Von Rupert Berger
Gedächtnis (Gedenken) meint im gottesdienstlichen Leben nicht jene psychologische Ablaufreihe, mit der wir uns vergangenen Ereignissen und abwesenden Dingen in Gedanken (»er-innern«) zuwenden; Gedenken meint vielmehr, ähnlich der Sprechweise der Schrift, allgemein das Ausrufen eines geschehenen oder erst kommenden (Gedächtnis geht auch auf Zukünftiges: Jes 47,7) Heilsereignisses, ganz besonders aber das Ausrufen im kultischen Vollzug. Das verkündigte Heilshandeln Gottes wird in der Gedächtnisfeier »wirklich«, es betrifft mich und wirkt an mir. Das zeigt sich im Alten Testament besonders am Paschafest und an den übrigen Gedächtnisfesten (Ex 13,4): wer des Auszugs »gedenkt« (= ihn im Kultgeschehen nachvollzieht), für den wird die rettende Heilstat Gottes jetzt wirklich. Gedenken heißt im Gottesdienst darum nicht: an etwas nur denken, Gedenken ist vielmehr die besonders intensive Form der Wirklichkeit, in die ich in der gottesdienstlichen Begehung eintrete.
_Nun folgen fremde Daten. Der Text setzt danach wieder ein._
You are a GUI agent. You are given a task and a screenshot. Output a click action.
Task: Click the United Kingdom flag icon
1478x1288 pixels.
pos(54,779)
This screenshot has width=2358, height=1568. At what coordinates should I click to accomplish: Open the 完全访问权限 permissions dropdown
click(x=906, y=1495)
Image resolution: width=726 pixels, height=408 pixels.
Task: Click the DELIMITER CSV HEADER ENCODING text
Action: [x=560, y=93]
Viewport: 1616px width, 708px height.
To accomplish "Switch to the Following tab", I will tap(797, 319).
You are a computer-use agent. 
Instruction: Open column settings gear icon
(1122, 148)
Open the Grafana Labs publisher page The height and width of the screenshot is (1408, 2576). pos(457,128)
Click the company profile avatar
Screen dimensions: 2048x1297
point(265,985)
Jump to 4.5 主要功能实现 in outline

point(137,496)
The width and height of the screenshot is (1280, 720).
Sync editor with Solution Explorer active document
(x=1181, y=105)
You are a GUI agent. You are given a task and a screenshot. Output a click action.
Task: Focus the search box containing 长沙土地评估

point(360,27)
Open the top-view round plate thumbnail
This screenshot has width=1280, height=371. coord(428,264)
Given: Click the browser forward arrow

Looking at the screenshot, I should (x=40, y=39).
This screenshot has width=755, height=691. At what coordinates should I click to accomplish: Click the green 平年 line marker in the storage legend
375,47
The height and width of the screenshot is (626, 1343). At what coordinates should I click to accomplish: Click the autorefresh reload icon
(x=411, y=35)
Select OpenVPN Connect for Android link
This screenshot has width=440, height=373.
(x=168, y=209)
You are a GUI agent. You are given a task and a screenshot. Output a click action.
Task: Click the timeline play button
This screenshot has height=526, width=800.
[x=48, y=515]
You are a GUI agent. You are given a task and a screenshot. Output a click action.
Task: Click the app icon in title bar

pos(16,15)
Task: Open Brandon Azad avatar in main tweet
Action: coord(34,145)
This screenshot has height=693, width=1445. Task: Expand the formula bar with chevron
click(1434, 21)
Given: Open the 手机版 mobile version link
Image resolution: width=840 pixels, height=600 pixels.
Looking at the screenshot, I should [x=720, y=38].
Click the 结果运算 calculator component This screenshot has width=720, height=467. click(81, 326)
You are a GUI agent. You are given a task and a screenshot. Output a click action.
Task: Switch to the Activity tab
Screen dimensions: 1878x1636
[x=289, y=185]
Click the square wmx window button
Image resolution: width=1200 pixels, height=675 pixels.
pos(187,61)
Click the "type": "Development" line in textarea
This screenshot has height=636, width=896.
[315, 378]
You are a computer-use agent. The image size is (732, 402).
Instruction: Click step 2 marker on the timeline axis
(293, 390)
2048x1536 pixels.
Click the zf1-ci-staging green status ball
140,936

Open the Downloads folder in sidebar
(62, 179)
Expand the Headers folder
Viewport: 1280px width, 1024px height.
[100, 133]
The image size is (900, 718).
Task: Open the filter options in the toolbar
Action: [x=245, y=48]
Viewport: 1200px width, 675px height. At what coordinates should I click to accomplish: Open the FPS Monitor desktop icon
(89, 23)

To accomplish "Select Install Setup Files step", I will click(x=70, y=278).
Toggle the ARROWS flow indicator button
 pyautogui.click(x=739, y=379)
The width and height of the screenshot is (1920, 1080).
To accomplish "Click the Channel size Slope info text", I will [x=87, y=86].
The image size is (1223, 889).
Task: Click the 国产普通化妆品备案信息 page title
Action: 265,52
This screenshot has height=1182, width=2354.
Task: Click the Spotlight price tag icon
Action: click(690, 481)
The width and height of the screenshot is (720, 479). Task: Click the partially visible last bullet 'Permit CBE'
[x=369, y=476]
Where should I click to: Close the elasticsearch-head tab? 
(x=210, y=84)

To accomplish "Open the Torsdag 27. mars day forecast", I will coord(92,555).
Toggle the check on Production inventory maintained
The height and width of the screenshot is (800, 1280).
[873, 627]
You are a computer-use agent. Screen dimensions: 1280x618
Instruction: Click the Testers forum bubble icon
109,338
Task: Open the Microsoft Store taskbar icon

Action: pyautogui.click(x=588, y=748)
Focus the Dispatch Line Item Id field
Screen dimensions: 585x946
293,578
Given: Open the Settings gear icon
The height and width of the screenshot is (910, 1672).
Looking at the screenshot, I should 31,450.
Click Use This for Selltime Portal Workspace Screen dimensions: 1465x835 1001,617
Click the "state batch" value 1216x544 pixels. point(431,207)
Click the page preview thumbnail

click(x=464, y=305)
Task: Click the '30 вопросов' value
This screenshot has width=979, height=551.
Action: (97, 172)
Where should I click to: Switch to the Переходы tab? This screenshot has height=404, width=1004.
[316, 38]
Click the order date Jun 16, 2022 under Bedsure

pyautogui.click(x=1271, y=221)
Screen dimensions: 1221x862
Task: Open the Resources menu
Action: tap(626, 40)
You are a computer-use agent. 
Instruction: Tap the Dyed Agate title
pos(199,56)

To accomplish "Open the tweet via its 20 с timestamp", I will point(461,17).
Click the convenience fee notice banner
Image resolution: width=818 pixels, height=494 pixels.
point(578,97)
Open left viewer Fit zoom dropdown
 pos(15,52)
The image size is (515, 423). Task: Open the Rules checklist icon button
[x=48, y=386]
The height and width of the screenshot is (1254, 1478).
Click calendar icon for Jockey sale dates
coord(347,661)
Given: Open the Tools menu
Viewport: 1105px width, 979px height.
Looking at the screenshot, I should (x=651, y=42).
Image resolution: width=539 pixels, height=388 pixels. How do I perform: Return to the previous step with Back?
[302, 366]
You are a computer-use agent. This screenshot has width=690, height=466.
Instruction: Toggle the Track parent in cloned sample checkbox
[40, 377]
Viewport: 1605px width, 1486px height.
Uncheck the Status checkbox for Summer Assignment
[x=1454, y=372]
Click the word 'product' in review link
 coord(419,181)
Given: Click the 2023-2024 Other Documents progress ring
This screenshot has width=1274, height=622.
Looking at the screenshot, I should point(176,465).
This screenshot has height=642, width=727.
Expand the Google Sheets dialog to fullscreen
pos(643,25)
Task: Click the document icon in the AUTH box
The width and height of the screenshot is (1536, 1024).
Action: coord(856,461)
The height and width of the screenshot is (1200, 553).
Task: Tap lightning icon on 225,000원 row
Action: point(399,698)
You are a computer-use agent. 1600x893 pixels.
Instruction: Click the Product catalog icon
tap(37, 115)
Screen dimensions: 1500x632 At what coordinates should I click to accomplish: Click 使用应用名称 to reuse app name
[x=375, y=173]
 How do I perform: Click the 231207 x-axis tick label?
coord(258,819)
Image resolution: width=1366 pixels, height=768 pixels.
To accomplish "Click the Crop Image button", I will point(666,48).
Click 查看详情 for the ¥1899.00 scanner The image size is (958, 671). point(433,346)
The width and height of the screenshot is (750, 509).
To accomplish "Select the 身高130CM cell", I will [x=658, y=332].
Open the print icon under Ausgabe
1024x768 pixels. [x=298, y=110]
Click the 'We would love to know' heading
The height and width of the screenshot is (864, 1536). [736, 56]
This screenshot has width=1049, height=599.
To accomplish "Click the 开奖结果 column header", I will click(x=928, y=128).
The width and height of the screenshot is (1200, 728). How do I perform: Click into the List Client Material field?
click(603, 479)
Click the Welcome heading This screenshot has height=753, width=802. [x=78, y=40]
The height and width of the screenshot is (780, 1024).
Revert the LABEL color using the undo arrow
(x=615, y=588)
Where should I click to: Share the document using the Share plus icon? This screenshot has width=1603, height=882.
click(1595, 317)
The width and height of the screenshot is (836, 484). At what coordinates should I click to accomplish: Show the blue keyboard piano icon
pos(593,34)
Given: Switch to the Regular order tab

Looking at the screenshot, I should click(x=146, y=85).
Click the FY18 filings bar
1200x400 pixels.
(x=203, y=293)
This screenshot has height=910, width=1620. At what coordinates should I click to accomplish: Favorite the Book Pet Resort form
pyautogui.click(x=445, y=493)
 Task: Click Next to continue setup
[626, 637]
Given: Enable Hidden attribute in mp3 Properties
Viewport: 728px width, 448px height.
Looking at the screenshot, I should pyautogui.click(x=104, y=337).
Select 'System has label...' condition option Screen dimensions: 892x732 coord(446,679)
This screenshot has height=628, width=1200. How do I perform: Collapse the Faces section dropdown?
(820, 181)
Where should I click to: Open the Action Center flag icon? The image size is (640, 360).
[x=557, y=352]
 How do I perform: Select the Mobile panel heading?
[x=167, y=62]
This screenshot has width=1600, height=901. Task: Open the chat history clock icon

Basis dafür ist das Tun Gottes, er gedenkt seines Bundes, den er mit seinem Volk geschlossen hat; darum bittet die feiernde Gemeinde: »Gedenke deines Bundes!«
Die christliche Gemeinde tut getreu dem Auftrag Christi (1 Kor 11,24f.; Lk 22,19) insbesondere in der Eucharistie das Gedächtnis des Herrn, und sie hält mit Nachdruck dabei fest: Die Messe ist kein leeres Gedächtnis (keine nuda commemoratio), in ihr ist Tod und Auferstehung des Herrn wirksam gegenwärtig, in ihr wird die Hingabe des Herrn für uns Wirklichkeit. Im Z Einsetzungsbericht wird die Urwirklichkeit verkündet, und in der Anamnese wird die auftragsgemäße Folgerung ausdrücklich formuliert. Aber auch im nichtsakramentalen Bereich ist das gedenkende Wort nicht leer und wirkungslos.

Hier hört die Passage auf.